EXERCISE OBJECTIVE
In the listing below, look for "sidebar" and copy every line that has it.

━━━━━━

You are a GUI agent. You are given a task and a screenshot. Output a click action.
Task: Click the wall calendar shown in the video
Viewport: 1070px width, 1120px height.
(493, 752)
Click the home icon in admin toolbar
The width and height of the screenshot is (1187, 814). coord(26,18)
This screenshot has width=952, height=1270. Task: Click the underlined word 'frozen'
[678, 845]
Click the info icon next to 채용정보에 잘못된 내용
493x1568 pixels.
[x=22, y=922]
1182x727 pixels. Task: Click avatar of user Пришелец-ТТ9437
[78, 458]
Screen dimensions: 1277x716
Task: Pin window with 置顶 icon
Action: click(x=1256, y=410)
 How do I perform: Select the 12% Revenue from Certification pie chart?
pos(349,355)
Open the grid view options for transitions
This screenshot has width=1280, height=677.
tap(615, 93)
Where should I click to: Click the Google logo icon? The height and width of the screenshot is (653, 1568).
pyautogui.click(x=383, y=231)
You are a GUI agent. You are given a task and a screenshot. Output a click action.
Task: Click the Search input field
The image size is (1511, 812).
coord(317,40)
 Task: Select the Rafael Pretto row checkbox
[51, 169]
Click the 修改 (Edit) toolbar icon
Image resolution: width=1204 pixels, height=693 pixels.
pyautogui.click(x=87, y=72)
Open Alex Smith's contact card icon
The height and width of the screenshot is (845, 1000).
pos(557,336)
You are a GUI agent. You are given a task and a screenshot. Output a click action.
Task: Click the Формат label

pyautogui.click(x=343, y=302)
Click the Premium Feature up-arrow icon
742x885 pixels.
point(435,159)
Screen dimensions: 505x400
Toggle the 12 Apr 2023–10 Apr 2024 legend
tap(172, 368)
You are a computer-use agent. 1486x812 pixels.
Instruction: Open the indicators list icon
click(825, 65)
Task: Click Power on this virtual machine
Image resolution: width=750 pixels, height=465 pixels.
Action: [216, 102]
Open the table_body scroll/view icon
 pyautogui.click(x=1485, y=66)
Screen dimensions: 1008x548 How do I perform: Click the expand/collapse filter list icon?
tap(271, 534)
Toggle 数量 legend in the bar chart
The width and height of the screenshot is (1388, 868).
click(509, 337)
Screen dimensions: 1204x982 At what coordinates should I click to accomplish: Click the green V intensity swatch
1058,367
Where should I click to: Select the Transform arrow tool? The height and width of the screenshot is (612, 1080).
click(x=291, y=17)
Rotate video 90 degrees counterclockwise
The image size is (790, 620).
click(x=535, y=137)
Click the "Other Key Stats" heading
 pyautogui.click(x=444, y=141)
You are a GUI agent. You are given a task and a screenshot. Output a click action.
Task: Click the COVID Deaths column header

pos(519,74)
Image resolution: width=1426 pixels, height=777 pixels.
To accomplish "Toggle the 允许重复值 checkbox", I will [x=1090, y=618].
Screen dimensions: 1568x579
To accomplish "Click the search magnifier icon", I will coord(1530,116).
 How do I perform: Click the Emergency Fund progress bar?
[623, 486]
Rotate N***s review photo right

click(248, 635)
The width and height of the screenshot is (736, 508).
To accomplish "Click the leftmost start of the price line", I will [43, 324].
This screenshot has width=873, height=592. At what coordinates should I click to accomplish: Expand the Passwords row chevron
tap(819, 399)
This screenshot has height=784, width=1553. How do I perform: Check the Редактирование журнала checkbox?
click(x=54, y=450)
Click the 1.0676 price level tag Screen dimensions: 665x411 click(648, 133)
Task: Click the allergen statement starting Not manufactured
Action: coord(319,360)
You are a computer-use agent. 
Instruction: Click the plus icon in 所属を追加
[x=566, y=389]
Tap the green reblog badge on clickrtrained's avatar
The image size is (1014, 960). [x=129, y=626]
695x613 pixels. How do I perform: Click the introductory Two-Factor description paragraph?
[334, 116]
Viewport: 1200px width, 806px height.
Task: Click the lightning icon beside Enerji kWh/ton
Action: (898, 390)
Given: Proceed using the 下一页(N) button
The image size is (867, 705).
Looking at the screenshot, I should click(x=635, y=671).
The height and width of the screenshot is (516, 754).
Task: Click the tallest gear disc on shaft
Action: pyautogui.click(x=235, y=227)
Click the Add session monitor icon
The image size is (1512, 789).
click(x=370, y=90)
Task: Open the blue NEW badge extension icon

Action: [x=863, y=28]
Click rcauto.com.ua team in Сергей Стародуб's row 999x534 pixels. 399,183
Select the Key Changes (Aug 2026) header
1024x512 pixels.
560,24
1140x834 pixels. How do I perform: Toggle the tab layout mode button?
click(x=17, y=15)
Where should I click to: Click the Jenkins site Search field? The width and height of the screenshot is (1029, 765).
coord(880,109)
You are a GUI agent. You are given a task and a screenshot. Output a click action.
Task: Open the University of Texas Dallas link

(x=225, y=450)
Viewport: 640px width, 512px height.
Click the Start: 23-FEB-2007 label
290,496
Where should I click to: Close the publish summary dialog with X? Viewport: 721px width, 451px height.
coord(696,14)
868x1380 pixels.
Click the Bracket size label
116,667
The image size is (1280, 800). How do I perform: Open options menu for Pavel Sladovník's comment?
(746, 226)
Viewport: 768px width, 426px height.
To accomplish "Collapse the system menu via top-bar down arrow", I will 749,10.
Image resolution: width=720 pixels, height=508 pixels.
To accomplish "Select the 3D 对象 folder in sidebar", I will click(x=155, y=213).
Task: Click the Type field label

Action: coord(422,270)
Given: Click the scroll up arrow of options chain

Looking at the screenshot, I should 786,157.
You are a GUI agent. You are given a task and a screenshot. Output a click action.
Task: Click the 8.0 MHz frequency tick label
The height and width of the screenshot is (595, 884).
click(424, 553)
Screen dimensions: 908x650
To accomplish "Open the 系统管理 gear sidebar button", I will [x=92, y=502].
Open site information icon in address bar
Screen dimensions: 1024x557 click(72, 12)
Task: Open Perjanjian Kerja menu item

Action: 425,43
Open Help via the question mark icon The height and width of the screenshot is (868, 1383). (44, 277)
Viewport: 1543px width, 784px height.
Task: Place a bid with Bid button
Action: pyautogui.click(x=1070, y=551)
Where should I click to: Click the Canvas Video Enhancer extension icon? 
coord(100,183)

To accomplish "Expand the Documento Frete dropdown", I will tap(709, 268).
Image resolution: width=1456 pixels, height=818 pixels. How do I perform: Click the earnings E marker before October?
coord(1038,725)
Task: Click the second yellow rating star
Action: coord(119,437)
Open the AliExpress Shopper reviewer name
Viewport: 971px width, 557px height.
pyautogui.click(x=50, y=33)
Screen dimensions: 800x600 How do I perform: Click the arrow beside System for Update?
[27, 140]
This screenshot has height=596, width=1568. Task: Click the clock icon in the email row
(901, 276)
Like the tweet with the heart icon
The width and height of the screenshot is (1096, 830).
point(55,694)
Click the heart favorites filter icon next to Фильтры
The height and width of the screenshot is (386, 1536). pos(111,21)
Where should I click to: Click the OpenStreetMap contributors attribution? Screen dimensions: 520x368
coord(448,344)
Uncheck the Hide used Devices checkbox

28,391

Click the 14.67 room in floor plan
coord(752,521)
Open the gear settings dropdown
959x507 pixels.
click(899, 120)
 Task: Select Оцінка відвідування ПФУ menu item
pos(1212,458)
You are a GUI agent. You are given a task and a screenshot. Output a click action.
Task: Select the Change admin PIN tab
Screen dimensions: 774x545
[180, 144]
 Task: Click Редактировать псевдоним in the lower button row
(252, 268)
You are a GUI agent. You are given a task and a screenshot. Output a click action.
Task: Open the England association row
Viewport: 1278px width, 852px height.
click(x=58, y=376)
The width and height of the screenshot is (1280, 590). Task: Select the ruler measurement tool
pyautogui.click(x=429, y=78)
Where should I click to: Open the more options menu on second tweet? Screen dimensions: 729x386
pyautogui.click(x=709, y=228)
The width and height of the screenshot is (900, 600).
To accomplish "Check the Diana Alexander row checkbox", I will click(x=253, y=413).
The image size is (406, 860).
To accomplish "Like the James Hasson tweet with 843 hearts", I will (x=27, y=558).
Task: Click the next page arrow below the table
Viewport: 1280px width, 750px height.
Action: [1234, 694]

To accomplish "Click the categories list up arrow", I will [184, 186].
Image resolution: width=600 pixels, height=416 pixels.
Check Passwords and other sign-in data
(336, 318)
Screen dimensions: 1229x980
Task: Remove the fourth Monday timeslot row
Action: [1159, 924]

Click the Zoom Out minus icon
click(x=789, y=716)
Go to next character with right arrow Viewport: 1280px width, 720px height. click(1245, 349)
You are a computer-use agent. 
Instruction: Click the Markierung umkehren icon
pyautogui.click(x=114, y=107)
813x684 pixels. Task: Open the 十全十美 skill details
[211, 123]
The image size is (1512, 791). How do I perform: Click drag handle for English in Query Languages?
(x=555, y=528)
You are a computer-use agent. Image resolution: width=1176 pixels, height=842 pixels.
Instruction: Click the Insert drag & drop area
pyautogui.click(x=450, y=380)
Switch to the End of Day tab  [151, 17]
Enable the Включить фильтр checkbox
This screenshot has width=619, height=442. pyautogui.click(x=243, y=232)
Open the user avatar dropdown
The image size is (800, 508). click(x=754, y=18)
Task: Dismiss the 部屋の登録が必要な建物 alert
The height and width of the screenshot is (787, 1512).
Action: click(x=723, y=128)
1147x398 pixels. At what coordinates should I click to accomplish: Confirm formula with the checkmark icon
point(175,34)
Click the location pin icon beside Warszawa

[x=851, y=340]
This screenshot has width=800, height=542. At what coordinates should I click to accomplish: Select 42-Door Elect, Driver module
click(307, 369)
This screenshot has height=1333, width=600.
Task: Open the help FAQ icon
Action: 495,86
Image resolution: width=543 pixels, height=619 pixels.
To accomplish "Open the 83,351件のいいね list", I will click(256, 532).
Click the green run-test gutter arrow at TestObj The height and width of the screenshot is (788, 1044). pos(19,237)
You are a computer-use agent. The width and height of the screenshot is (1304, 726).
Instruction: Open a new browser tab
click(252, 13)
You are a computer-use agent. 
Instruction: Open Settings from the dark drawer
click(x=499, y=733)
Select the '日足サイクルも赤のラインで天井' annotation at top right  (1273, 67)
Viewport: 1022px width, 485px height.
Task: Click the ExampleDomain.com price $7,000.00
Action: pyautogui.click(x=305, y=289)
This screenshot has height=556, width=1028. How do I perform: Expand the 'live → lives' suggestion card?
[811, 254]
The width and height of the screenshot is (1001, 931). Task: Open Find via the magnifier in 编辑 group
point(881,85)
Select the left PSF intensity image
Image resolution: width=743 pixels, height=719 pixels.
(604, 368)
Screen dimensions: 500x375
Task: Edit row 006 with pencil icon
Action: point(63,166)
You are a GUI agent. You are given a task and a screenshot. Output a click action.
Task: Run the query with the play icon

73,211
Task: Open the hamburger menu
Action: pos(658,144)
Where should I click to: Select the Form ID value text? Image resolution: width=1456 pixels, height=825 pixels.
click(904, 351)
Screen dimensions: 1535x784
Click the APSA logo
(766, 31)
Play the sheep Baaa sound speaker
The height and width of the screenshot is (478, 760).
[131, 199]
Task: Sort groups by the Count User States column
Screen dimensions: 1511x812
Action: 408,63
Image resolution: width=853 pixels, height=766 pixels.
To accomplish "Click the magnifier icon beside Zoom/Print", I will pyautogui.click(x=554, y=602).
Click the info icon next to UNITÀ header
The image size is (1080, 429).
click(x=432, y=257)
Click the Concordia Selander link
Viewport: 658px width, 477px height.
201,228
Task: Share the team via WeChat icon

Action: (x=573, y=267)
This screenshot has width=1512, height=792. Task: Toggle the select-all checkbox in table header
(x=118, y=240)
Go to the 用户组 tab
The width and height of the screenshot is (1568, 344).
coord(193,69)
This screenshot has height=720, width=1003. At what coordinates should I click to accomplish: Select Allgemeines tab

━━━━━━

RESULT BELOW
To accomplish "Select the 3D 对象 folder in sidebar", I will click(x=155, y=213).
To accomplish "Open the 系统管理 gear sidebar button", I will [x=92, y=502].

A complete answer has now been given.